Provided data: Begin

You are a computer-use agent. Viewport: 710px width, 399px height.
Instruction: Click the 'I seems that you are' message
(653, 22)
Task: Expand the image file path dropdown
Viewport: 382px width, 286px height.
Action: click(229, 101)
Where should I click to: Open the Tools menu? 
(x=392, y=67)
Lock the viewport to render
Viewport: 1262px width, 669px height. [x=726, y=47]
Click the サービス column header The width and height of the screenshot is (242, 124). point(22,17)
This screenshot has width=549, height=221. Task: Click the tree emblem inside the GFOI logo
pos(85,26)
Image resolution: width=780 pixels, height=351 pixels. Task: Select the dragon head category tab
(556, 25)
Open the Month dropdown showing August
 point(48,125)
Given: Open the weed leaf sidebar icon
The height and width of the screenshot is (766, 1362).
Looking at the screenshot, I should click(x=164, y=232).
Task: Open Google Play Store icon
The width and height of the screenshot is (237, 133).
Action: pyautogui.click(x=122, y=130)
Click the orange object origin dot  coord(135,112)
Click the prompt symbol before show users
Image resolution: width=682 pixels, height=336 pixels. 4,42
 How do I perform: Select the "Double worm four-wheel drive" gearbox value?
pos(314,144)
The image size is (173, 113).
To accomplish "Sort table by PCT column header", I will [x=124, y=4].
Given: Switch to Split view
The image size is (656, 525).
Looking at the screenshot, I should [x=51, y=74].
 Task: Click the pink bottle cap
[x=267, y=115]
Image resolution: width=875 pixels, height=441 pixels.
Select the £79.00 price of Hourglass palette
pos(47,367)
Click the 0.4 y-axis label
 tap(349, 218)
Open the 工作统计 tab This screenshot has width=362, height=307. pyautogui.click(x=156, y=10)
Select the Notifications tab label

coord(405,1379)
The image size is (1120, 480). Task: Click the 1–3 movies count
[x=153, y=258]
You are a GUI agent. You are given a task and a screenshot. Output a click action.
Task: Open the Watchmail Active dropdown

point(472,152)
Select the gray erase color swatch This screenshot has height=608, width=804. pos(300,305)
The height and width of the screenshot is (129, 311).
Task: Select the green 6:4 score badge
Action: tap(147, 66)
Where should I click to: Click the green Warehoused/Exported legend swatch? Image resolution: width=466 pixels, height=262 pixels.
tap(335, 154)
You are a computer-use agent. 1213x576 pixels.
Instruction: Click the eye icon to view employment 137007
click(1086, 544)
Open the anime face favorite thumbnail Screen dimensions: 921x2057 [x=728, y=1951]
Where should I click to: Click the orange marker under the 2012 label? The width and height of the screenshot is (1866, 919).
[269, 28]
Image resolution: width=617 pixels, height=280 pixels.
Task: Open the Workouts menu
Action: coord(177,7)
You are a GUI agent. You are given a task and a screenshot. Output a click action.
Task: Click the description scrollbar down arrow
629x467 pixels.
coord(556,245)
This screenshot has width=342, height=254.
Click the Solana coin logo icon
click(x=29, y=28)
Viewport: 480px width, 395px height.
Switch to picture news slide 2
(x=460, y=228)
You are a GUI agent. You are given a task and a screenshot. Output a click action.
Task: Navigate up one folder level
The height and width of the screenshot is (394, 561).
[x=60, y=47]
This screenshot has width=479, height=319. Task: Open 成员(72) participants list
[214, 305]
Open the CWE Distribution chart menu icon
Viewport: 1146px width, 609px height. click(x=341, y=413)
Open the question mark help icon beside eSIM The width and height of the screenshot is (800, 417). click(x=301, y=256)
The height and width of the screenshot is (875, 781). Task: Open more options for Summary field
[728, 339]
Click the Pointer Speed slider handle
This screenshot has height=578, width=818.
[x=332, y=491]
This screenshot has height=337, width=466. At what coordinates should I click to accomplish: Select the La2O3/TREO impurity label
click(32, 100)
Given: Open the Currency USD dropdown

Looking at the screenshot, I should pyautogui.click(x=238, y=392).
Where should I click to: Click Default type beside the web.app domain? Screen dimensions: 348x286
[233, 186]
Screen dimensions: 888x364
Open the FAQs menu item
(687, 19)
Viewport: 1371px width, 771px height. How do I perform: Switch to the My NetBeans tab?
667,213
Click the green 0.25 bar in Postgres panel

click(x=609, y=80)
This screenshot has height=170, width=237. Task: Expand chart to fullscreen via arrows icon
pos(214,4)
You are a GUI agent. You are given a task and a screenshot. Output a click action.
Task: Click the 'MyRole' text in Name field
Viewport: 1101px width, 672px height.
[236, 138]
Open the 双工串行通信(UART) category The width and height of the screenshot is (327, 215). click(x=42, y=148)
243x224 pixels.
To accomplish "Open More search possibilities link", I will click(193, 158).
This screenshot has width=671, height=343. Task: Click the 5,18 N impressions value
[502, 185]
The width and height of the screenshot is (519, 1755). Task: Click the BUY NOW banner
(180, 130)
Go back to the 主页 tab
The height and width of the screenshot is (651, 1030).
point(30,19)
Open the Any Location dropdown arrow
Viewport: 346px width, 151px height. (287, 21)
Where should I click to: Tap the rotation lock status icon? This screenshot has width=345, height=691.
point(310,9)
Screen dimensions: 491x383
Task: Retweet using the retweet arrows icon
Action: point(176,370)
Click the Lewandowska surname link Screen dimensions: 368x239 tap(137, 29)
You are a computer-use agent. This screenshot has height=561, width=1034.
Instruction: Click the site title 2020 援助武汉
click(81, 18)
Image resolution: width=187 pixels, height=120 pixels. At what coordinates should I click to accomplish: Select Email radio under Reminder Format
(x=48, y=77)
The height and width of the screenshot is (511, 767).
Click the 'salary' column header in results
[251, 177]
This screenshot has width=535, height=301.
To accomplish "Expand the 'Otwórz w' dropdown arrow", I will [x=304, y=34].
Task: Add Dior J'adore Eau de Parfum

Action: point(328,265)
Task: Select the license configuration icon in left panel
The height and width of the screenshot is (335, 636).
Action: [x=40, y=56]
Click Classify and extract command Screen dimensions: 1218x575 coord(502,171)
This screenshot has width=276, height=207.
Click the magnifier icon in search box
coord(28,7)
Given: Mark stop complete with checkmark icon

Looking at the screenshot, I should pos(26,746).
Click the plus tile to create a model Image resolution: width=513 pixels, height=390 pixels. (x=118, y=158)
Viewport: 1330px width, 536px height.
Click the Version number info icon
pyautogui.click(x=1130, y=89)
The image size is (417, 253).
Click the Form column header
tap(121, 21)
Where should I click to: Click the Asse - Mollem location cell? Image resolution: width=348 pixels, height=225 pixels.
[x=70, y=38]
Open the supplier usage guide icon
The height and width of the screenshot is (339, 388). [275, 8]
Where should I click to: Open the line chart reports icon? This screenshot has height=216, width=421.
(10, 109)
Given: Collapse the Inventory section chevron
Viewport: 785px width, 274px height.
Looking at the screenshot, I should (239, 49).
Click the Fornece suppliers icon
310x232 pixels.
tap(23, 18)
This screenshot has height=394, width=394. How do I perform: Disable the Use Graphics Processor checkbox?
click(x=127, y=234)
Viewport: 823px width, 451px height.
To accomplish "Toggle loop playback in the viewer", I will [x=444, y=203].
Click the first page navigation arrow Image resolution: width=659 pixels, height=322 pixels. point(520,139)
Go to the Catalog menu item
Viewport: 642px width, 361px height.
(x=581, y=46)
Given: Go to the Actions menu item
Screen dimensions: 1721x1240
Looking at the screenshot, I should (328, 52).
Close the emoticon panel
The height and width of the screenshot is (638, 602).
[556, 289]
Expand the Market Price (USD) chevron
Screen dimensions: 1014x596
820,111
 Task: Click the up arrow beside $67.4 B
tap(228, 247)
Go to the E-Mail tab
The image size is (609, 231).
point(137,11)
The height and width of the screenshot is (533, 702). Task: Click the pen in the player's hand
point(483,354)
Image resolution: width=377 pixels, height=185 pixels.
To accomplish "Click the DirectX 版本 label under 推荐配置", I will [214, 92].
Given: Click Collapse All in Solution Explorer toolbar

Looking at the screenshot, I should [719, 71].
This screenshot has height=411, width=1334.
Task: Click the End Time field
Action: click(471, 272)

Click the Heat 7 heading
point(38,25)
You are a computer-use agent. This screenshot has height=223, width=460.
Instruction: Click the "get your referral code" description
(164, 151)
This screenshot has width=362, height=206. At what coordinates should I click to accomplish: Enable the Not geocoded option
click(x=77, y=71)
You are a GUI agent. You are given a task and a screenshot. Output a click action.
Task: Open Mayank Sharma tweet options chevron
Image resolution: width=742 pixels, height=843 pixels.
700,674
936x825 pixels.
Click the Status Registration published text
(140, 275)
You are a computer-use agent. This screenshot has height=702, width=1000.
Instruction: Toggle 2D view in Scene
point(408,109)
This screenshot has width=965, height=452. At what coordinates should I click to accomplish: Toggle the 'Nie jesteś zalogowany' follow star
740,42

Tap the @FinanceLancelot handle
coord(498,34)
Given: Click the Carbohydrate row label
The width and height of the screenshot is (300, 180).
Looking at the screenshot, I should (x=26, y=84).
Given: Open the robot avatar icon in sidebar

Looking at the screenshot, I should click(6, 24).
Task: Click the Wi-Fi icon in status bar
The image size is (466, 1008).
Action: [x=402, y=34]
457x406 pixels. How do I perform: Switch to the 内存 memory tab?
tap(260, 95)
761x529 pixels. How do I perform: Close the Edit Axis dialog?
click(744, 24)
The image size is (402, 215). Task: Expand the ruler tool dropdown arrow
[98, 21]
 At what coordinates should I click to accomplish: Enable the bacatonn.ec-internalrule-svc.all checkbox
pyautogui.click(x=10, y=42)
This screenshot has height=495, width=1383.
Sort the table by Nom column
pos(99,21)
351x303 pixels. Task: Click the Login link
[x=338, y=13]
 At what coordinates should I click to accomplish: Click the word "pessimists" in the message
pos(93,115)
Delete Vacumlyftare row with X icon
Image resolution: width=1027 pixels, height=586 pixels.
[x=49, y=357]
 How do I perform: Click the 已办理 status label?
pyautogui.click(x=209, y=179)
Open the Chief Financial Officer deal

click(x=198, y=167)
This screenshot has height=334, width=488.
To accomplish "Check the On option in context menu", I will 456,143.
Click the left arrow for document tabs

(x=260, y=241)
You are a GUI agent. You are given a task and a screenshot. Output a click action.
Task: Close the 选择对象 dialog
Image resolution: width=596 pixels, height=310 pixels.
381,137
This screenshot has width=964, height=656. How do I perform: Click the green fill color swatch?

Provided data: End

## Exercise
Everything from the line containing "This screenshot has height=495, width=1383." through the line containing "Delete Vacumlyftare row with X icon" in the material above should be retyped exactly, both ends included, and nothing more.

## Answer to this problem
This screenshot has height=495, width=1383.
Sort the table by Nom column
pos(99,21)
351x303 pixels. Task: Click the Login link
[x=338, y=13]
 At what coordinates should I click to accomplish: Click the word "pessimists" in the message
pos(93,115)
Delete Vacumlyftare row with X icon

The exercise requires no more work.